Dalonte Hill

Current position
- Title: Assistant coach
- Team: Tennessee State
- Conference: OVC

Playing career
- 1997–2000: Charlotte
- 2000–2001: Bowie State

Coaching career (HC unless noted)
- 2003–2005: Charlotte (assistant)
- 2006–2011: Kansas State (assistant)
- 2011–2013: Maryland (assistant)
- 2017–2019: Austin Peay (assistant)
- 2019–2021: Southern Miss (assistant)
- 2021–2022: Stephen F. Austin (assistant)
- 2024–2025: Chicago State (assistant)
- 2025–present: Tennessee State (assistant)

= Dalonte Hill =

American basketball coach (born 1979)

Dalonte Hill (born January 19, 1979) is an American basketball coach. He is currently an assistant coach at Chicago State. He was previously an assistant coach at Stephen F. Austin. Prior to SFA, he was an assistant college basketball coach at The University of Maryland. He was hired to join head coach Mark Turgeon's staff in May 2011.

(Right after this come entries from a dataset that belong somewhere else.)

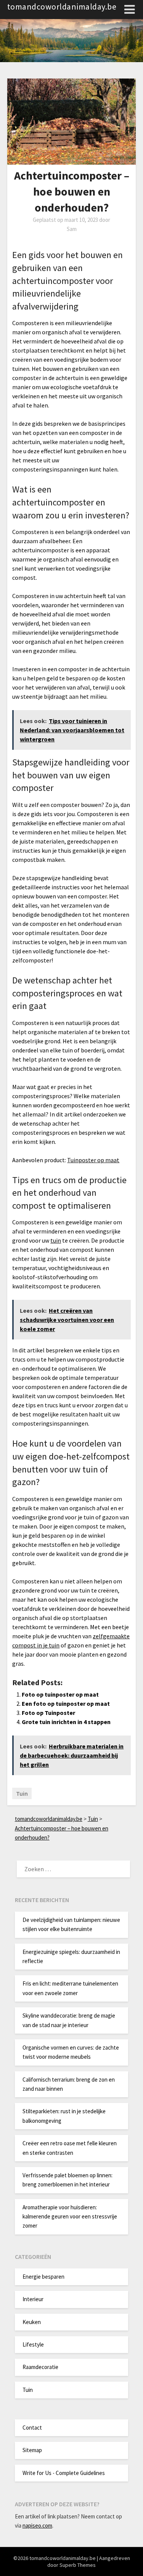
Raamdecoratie (40, 2367)
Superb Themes (77, 2565)
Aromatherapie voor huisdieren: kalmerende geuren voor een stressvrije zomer (69, 2217)
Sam (72, 229)
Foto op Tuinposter (48, 1712)
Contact (32, 2427)
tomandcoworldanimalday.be (62, 6)
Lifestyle (33, 2344)
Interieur (32, 2299)
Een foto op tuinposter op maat (66, 1703)
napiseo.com (37, 2525)
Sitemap (32, 2450)
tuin (55, 1240)
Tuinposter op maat (93, 1160)
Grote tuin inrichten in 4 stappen (66, 1722)
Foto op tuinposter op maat (60, 1694)
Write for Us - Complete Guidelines (63, 2473)
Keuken (31, 2322)
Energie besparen (43, 2276)
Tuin (22, 1793)
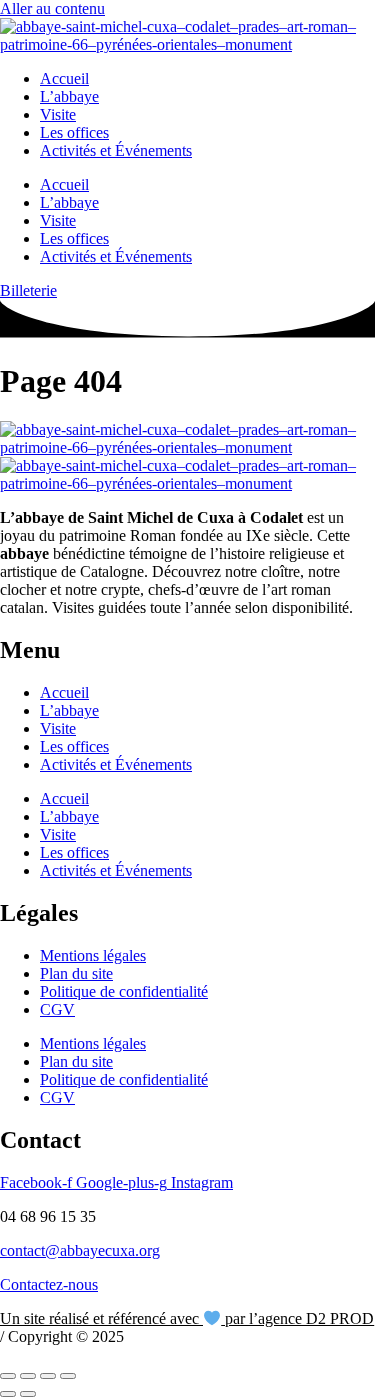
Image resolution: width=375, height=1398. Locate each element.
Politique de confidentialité (124, 991)
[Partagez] (48, 1376)
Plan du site (76, 973)
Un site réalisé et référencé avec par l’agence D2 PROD (187, 1318)
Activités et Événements (116, 150)
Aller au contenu (52, 8)
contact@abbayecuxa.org (80, 1250)
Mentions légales (93, 955)
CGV (57, 1009)
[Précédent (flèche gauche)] (8, 1394)
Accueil (64, 78)
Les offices (74, 132)
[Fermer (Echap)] (68, 1376)
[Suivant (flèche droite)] (28, 1394)
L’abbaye (69, 96)
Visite (58, 114)
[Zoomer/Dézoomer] (8, 1376)
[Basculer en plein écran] (28, 1376)
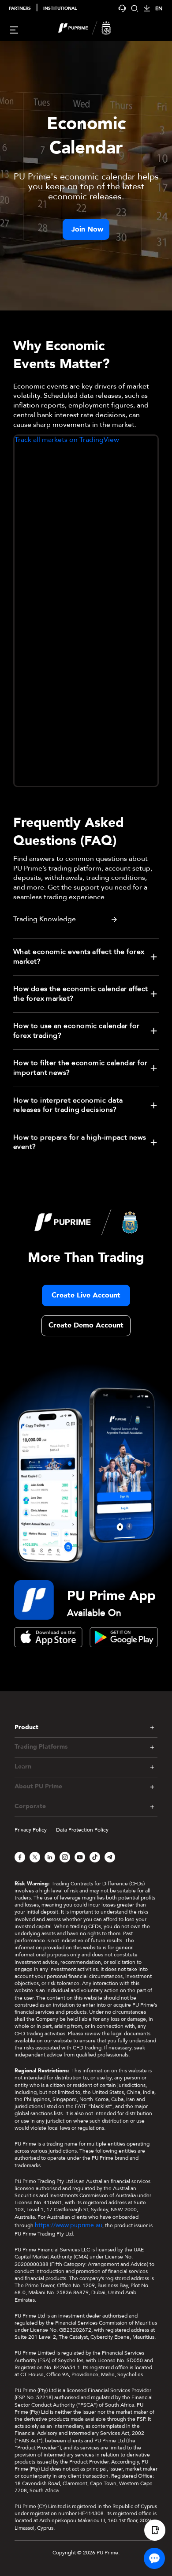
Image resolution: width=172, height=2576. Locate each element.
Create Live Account (86, 1295)
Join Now (87, 229)
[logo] (91, 29)
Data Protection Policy (82, 1829)
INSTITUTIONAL (60, 8)
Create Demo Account (86, 1325)
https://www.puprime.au (68, 2225)
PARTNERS (20, 8)
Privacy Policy (31, 1829)
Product (26, 1727)
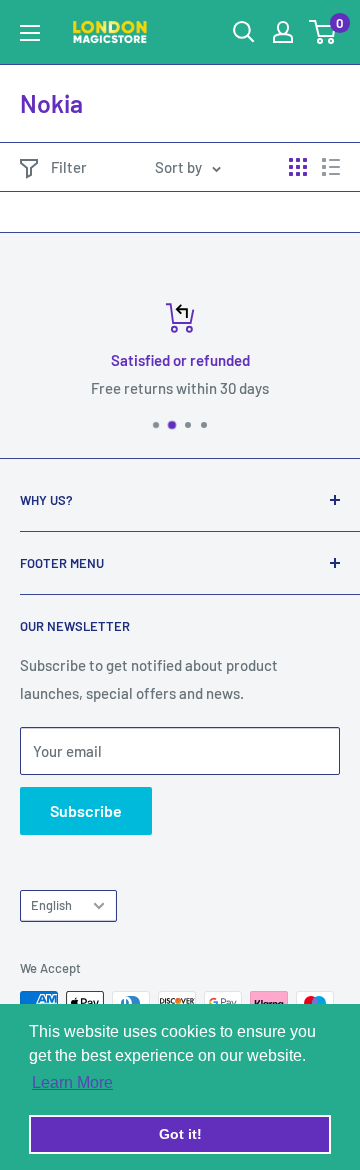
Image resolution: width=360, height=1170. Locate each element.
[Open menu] (30, 33)
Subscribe (86, 810)
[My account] (283, 32)
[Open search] (244, 32)
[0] (323, 32)
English (51, 905)
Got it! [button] (180, 1134)
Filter (69, 167)
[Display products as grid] (298, 167)
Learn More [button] (72, 1082)
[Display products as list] (331, 167)
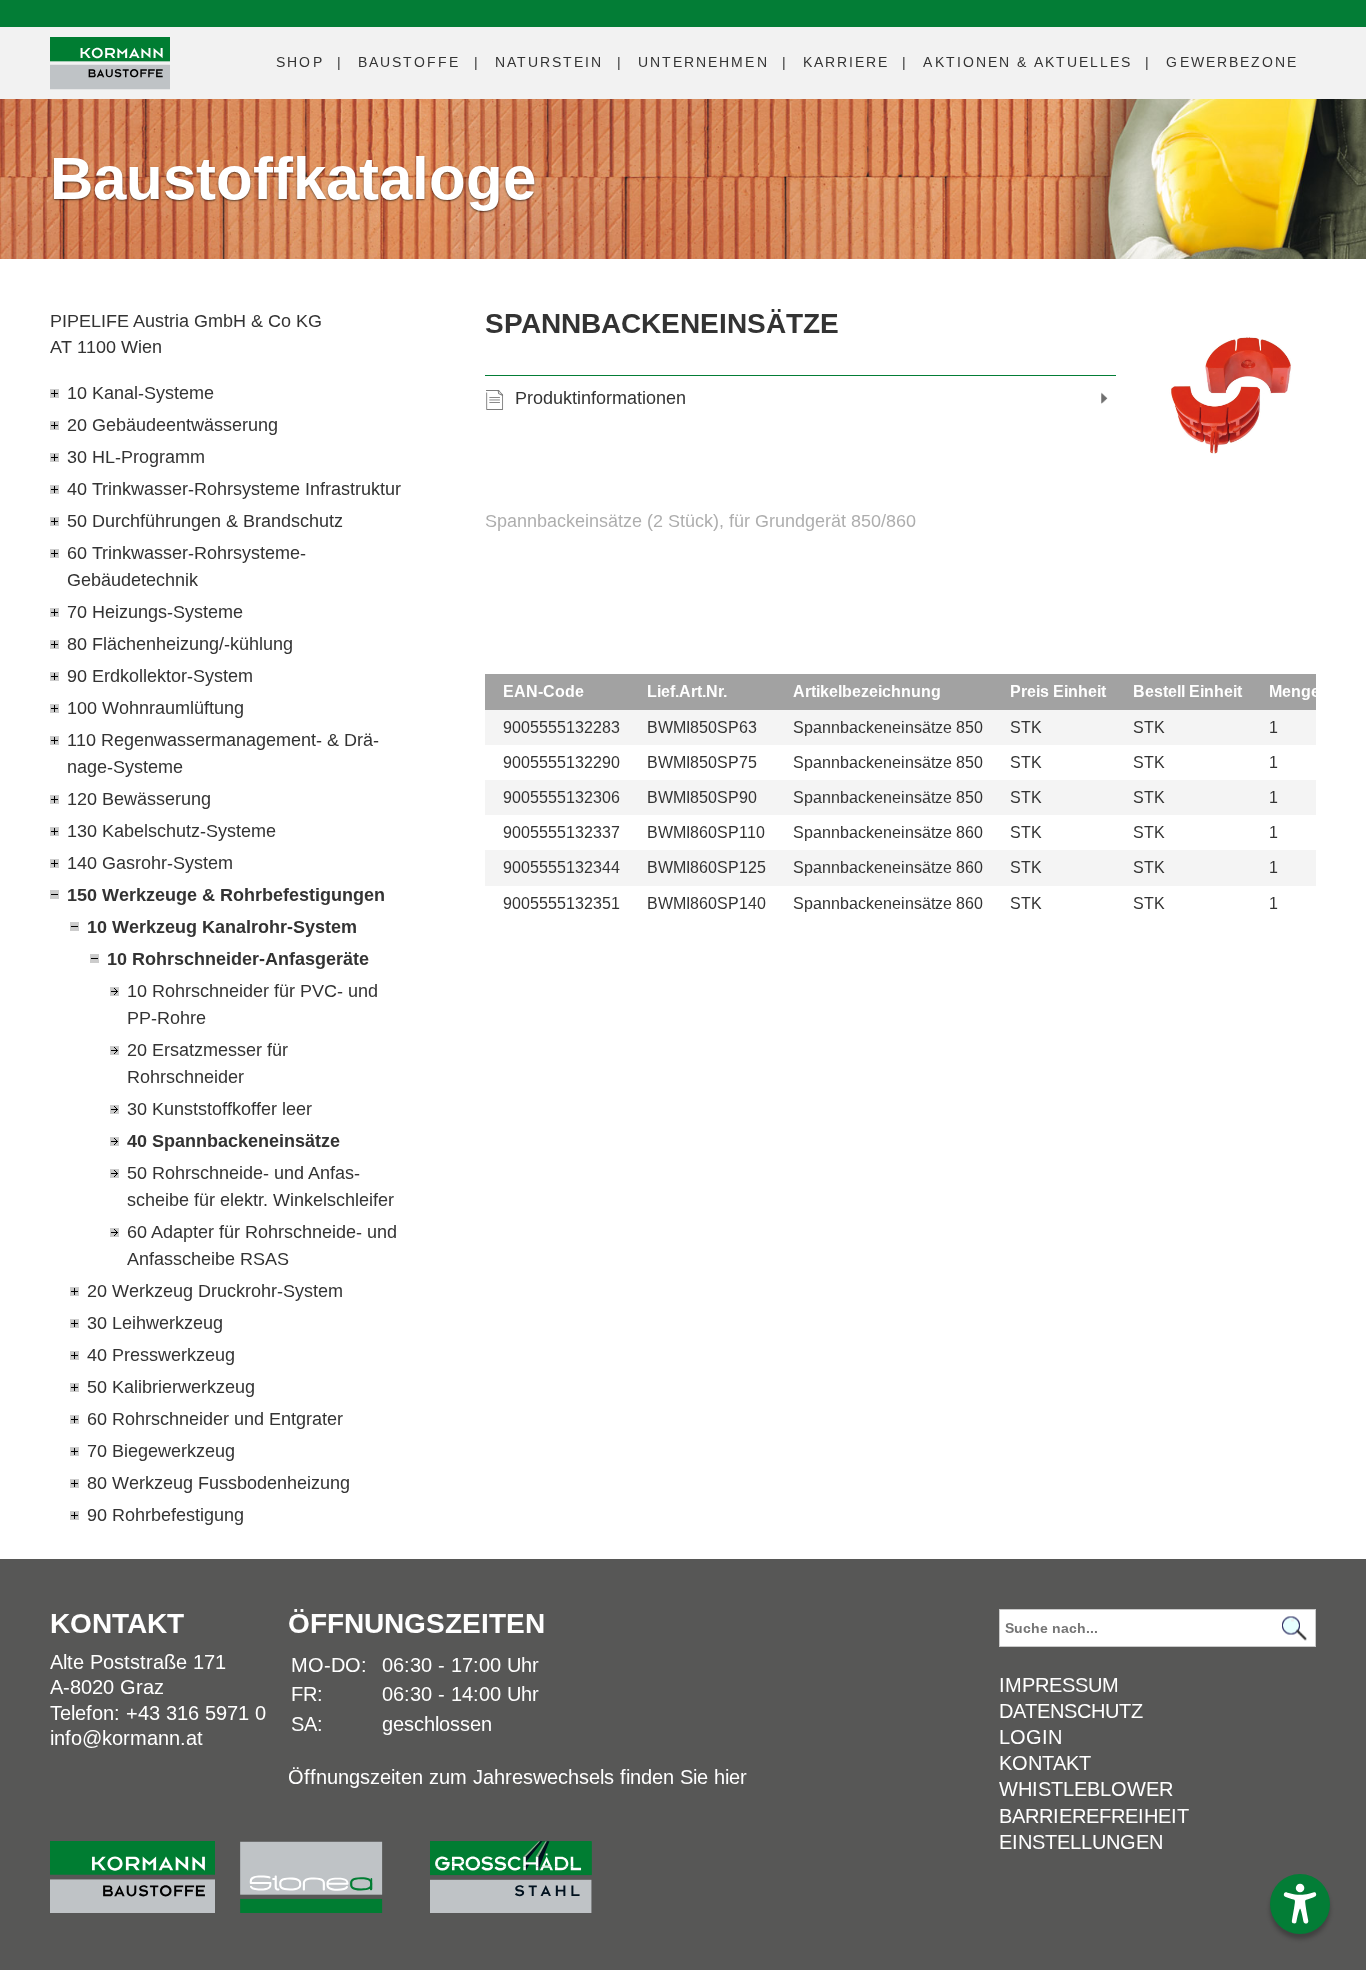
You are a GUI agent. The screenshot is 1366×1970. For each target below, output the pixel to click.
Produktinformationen (600, 398)
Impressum (1059, 1685)
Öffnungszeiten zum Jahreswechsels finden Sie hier (517, 1777)
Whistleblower (1086, 1789)
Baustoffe (409, 62)
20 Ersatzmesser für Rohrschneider (207, 1063)
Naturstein (549, 62)
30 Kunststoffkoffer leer (219, 1109)
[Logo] (110, 63)
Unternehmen (703, 62)
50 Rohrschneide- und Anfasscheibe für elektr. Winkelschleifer (260, 1186)
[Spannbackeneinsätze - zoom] (1231, 394)
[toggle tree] (227, 393)
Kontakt (1045, 1763)
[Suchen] (1295, 1628)
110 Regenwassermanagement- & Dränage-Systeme (223, 753)
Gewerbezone (1232, 62)
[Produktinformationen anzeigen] (900, 571)
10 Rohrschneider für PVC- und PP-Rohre (252, 1004)
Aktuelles (1027, 62)
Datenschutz (1071, 1711)
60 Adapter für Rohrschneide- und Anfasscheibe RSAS (262, 1245)
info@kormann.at (126, 1738)
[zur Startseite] (145, 1867)
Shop (299, 62)
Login (1030, 1737)
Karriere (846, 62)
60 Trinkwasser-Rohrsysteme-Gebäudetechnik (186, 566)
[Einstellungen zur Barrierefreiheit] (1300, 1904)
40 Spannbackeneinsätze (233, 1141)
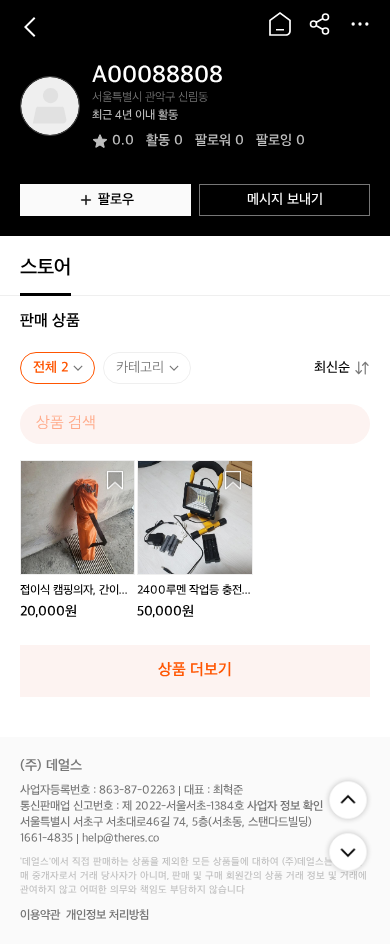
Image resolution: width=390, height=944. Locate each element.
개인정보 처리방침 (107, 915)
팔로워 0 (219, 140)
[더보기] (360, 24)
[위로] (348, 800)
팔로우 (116, 199)
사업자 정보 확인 (285, 806)
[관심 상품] (115, 480)
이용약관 (40, 915)
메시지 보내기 (285, 199)
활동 (164, 140)
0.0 (123, 140)
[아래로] (348, 852)
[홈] (280, 24)
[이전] (30, 27)
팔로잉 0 (280, 140)
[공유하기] (320, 24)
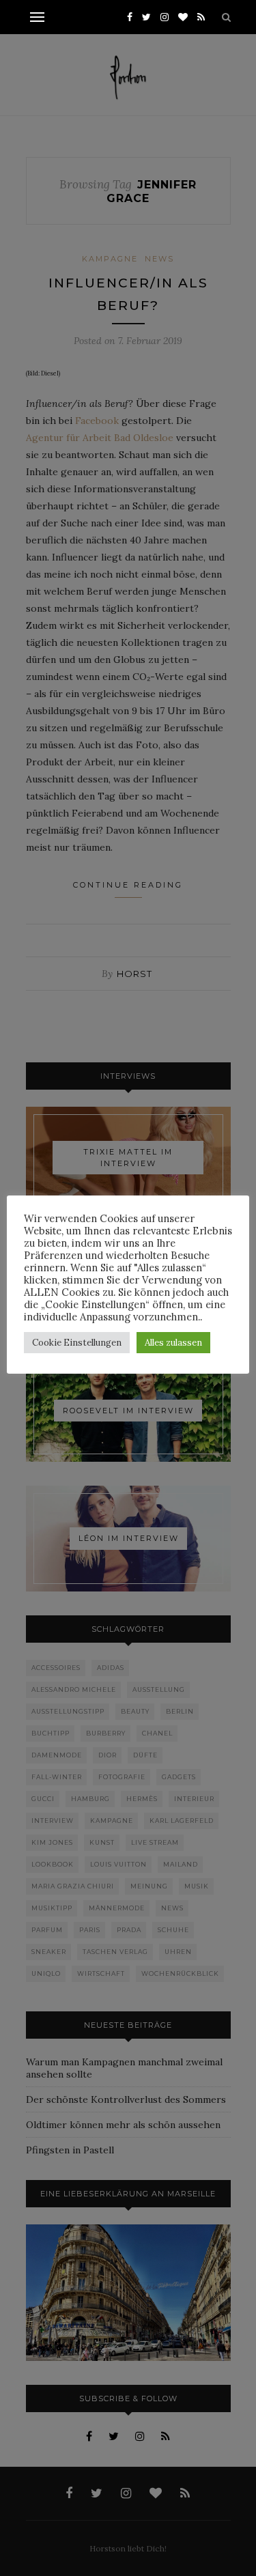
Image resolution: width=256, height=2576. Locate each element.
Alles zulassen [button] (173, 1342)
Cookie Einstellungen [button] (77, 1342)
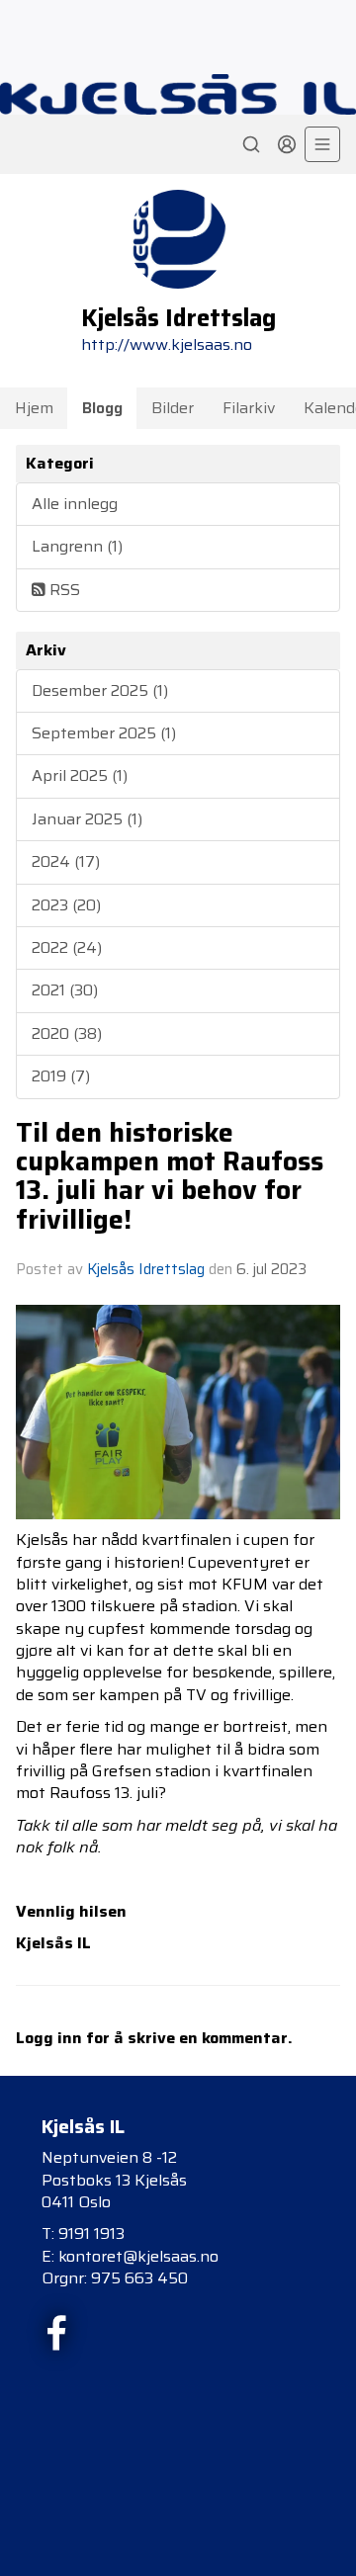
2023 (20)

Prior to his hiring at Maryland, Hill served as an assistant under Kansas State head coach Frank Martin.
In August 2010, Kansas State athletic director John Currie extended Hill's contract through 2015 and increased his salary to $423,750. His previous contract, worth $420,000 a year, had made him the highest paid assistant coach in college basketball. In addition, Hill was eligible for a bonus of $80,000 based on the success of his team.

Hill, a Washington, D.C. native, coached the AAU team DC Assault for two years prior to being hired at
Charlotte, where he was an assistant coach from 2003 to 2005.

Hill has had two run in's with the law, both times being arrested on suspicion of DUI. One of the arrests came while Hill was in Kansas and the other while he was at Maryland.

On November 27, 2013, Hill resigned as assistant coach for the Terps, effective immediately.

About 3 1/2 years after resigning from Maryland, Hill was hired as assistant coach at Austin Peay under new head coach Matt Figger in May 2017.